[Brief]: Every record must be repeated exactly, with no omission.
*** Data section Section Begins ***
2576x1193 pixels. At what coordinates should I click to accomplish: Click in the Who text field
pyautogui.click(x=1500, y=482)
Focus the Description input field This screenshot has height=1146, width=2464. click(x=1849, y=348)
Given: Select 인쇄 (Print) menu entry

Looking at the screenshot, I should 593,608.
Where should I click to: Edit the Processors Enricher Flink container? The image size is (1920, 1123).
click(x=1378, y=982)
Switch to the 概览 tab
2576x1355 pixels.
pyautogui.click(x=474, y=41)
*** Data section Section Ends ***
[Solution for this problem]:
2576x1193 pixels. At what coordinates should I click to accomplish: Click in the Who text field
pyautogui.click(x=1500, y=482)
Focus the Description input field This screenshot has height=1146, width=2464. click(x=1849, y=348)
Given: Select 인쇄 (Print) menu entry

Looking at the screenshot, I should 593,608.
Where should I click to: Edit the Processors Enricher Flink container? The image size is (1920, 1123).
click(x=1378, y=982)
Switch to the 概览 tab
2576x1355 pixels.
pyautogui.click(x=474, y=41)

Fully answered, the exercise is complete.